*Enunciado 1:* No trecho sobre a alfabetização de mães, até que série Renilda estudou?
*Enunciado 2:* Retome o trecho sobre a alfabetização de mães a partir do ponto em que ele termina.

*Trecho:*
=====

Renilda conta que cresceu na zona rural, em uma família numerosa, e teve que deixar para trás os estudos, para trabalhar e ajudar os pais. “Eu entrei no colégio grande já. Estudei até a quarta série. Mas quarta fraca mesmo, fraca, fraca”, diz. Para ela, poder estudar enquanto o filho está na escola é uma grande vantagem, pois em outros horários não teria com quem deixá-lo. E apesar das dificuldades, de sentir às vezes que “a mente está fechada”, está determinada a aprender. “Enquanto ela estiver ensinando eu vou estudar. Eu quero porque quero aprender. Eu quero saber ler”, afirma.
Nerivalda se emociona ao falar das oportunidades de trabalho perdidas por não ser alfabetizada. “Com 45 pra 46, eu entrei na sala de aula pela primeira vez. A experiência foi boa, mas a melhor que eu achei mesmo foi essa de agora, porque está me ensinando como se eu fosse uma criança. Hoje eu sinto que vou aprender. Estou achando que estou me desenvolvendo melhor, apesar dos poucos dias que estou com ela.” Ela mostra orgulhosa seu caderno de exercícios, onde aprendeu a escrever um recado. “Isso aí pra mim é muito importante. É um pulo que eu estou dando pra frente. É muito bom.”
Após a aula, elas seguem para a sala da turma de 5 anos de período integral, para participar como voluntárias nos Grupos Interativos. Segundo elas, é ótimo porque reforçam a alfabetização e aprendem junto com as crianças. “É bom que vai abrindo a mente”, diz Renilda, rindo.

=====

*Material apresentado:*
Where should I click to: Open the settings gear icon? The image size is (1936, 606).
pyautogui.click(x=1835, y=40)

=====

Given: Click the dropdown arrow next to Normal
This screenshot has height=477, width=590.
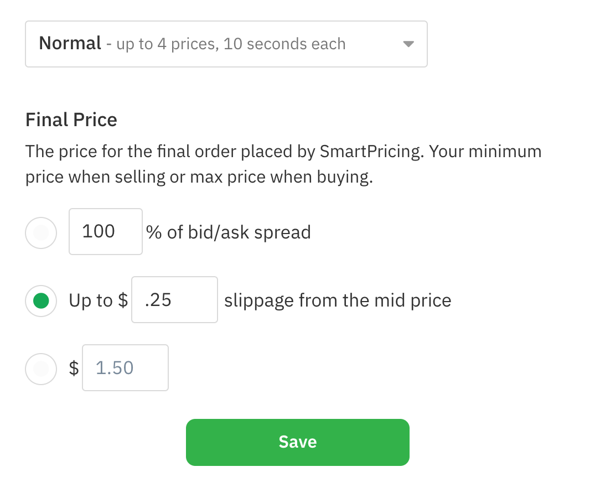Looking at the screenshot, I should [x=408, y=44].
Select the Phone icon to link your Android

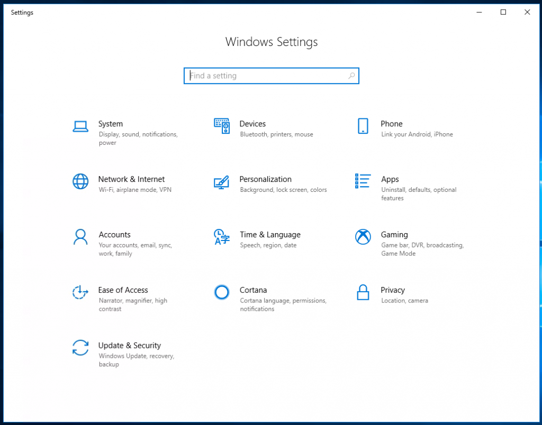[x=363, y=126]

=====

*Resultado do exercício 1:* Até a quarta série.

*Resultado do exercício 2:*
Compromisso com a transformação
Para 2015, a escola planeja incorporar também as Tertúlias Dialógicas Literárias. A ideia é fazer primeiro com os professores e com os alunos menores, de 2 anos, e posteriormente com todas as turmas.
Quanto ao processo de transformação, a escola está supercomprometida. Foram organizadas cinco Comissões Mistas: Infraestrutura, Pedagógica, Sustentável, Convivência e Formação. Além dos sonhos que estão sendo realizados, outros estão em fase de planejamento: horta, jardim, terminar o parquinho (escorregador), concluir a cabana, aulas de educação ambiental.
O grande desafio, segundo as gestoras, é mobilizar mais a comunidade. “Está começando a acontecer, mas é pouco ainda. Vamos fazer uma avaliação neste fim de ano para ver como trazer os pais à escola. É uma mudança de cultura mesmo. A gente também não se abria, só chamava os pais pra informar, não chamava pra participar”, observa Liziania.
Apesar dos desafios, ela avalia que a escola já avançou muito. “A gente está vendo as crianças se envolvendo, os professores, os auxiliares. A relação entre o pessoal da equipe da escola melhorou muito, especialmente do meio do ano pra cá. Aumentou o diálogo, está mais unida. Está valendo a pena”, conclui.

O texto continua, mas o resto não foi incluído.